Mexican court files appeal against employment plan for Cuban doctors

Placeholder while article actions load

MEXICO CITY — A judge in Mexico agreed Thursday to consider a preliminary injunction against President Andrés Manuel López Obrador’s plans to hire some 500 specialized doctors from Cuba.

According to a copy of the injunction, the government has not proven that the doctors have the capacity or the necessary training to practice in Mexico.

The plaintiffs in the case also argued that most of the doctors’ pay could go to the Cuban government, not to the medical professionals themselves.

The identity of those who requested the precautionary measure was not revealed. But several professional and medical groups have criticized the plan, which was announced by the president on May 9.

The agreement with the Cuban government was negotiated “without having verified the quality of the doctors, and without having validated their training, as required by the applicable regulations, and without accrediting knowledge of the diseases and endemics of the Mexican population,” according to the presentation.

“Hiring is illegal, because it favors conditions of modern slavery and even human trafficking,” he continued.

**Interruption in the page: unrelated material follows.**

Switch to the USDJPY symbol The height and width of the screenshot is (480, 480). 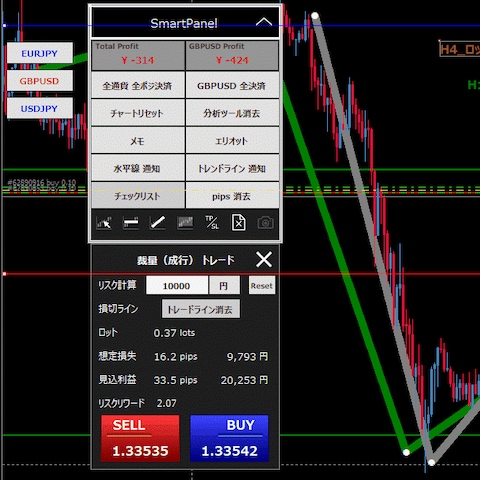coord(40,108)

Cuba has sent doctors to many countries. But in many places where they operate, Cuban doctors receive only a fraction of the salaries paid by the host country, with the lion’s share going to the Cuban government.

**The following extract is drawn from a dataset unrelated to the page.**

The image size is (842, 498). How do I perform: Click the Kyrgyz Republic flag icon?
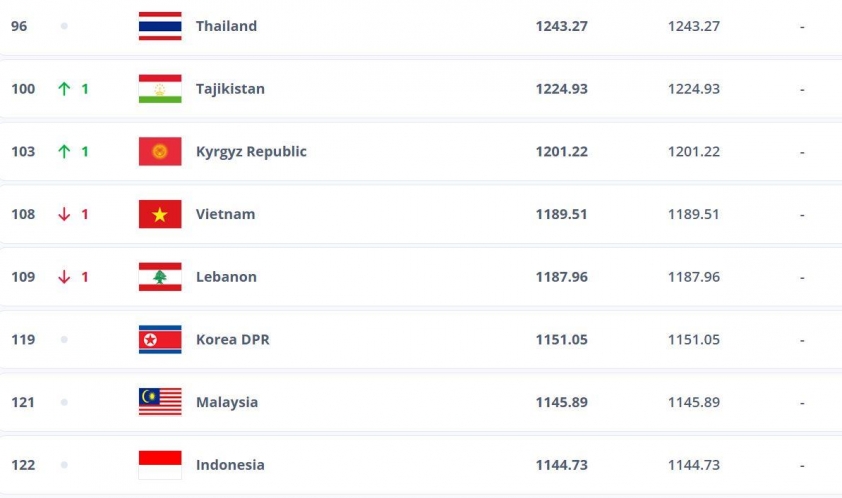pos(160,152)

The injunction process will continue with a detailed hearing on the complaint, which will take place in June.

López Obrador wants Cubans to practice in underserved rural communities. But Mexican doctors said they should be hired first, before foreigners are brought in. Some have complained that Mexican doctors are ready, but the bureaucracy with medical certifications has slowed them down.

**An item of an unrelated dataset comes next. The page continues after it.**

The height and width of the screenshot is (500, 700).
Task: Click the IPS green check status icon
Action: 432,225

López Obrador has a political and sentimental attachment to Cuba, and in 2020, during the coronavirus pandemic, some 500 Cuban doctors who were not specialists were hired to work in Mexico.

Mexico has a shortage of specialists such as cardiologists and anesthesiologists, mainly in poor, violent or rural areas where it is less attractive for them to live. The country has about 107 specialists per 100,000 inhabitants, well below the recommended international level of 230.

López Obrador has vowed to try to hire as many Mexican specialists as are available.

Mexico’s underfunded public health sector has been plagued for decades by low wages and cumbersome hiring practices. Some specialists earn as little as $1,000 a month at government hospitals and supplement their income by working part-time at private hospitals.

Since most private hospitals are located in big cities, that makes it even more difficult to attract specialists to isolated outlying areas.